*Required work*
Pick out each line in the items below that contains the word "screenshot", and copy those lines.

___ Data provided

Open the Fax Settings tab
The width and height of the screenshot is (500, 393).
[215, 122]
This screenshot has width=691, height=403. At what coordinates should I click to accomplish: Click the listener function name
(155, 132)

______

*Reply*
The width and height of the screenshot is (500, 393).
This screenshot has width=691, height=403. At what coordinates should I click to accomplish: Click the listener function name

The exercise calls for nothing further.